Date published: 25 de January de 2018

Director(s): Steven Spielberg

Actor(s): Meryl Streep, Tom Hanks, Bob Odenkirk, Tracy Letts, Carrie Coon, Sarah Paulson, Matthew Rhys, Bruce Greenwood, Alison Brie, Michael Stulbargh, Bradley Whitford, Jesse Plemons, Zach Woods, David Cross

Genre: Drama, Biografia, História, 2017, 116 min

  • Cláudio Alves - 85
  • Rui Ribeiro - 100
  • Daniel Rodrigues - 75
87

CONCLUSÃO

“The Post” é o mais recente sucesso de Steven Spielberg que, sem sacrificar o seu usual estilo de sentimentalismo populista associado a virtuosismo em linhas clássicas, assina aqui um dos seus mais inteligentes trabalhos. As intenções políticas do projeto são óbvias e apresentadas sem grande nuance, mas não são por isso menos valiosas. Uma equipa técnica de veteranos do cinema de Spielberg e um elenco de luxo elevam o filme aos píncaros da excelência.

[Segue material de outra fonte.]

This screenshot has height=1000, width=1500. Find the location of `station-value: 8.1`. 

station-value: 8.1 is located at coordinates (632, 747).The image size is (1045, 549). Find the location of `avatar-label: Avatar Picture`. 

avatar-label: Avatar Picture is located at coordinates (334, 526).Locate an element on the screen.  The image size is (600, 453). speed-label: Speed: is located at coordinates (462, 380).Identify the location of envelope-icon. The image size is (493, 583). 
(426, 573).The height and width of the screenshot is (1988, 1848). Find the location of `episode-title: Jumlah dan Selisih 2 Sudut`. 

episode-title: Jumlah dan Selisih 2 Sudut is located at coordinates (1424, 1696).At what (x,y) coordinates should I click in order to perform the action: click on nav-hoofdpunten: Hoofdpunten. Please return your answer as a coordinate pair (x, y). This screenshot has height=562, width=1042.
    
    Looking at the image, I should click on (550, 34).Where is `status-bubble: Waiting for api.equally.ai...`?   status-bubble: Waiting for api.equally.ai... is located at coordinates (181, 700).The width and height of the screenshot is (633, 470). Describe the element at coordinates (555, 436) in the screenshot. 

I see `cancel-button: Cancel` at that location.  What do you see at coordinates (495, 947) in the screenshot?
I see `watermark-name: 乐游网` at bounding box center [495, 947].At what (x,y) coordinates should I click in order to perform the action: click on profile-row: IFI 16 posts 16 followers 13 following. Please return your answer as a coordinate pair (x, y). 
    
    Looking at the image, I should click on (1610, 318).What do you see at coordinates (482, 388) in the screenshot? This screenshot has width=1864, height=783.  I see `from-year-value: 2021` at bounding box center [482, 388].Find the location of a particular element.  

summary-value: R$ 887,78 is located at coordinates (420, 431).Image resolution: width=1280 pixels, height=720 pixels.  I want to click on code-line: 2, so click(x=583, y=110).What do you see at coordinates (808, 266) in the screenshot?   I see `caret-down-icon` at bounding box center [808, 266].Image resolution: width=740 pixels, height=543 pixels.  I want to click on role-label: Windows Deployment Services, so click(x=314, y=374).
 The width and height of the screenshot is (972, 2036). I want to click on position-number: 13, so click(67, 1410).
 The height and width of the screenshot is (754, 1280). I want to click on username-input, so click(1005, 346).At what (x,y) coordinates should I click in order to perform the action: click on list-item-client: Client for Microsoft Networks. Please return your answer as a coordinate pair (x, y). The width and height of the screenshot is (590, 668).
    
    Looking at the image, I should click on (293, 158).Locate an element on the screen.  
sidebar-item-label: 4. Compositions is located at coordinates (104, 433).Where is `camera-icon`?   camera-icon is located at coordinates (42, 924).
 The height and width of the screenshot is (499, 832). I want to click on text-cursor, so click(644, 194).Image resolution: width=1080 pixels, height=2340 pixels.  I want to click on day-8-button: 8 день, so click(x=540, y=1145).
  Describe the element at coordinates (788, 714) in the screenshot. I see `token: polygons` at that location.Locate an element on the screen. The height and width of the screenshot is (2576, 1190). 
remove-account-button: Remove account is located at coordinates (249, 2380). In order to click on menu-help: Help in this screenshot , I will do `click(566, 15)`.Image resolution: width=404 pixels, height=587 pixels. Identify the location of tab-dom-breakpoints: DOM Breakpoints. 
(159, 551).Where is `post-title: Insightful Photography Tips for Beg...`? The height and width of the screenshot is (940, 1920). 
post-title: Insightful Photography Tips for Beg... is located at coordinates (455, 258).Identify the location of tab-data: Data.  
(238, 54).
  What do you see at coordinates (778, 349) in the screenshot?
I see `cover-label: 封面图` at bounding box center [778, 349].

O MELHOR: A cena do telefonema, que une cinco personagens em acesa discussão e termina com um dos momentos mais soberbos na carreira luminosa de Meryl Streep. A cereja no topo do bolo é o cafetam doirado com que a figurinista Ann Roth vestiu a atriz e que, de momento para momento, a faz parecer uma majestosa rainha ou uma figura enfezada no meio de uma montanha de tecido. Classicismo virtuoso de Hollywood no seu melhor!

O PIOR: O final absolutamente desnecessário no hotel Watergate.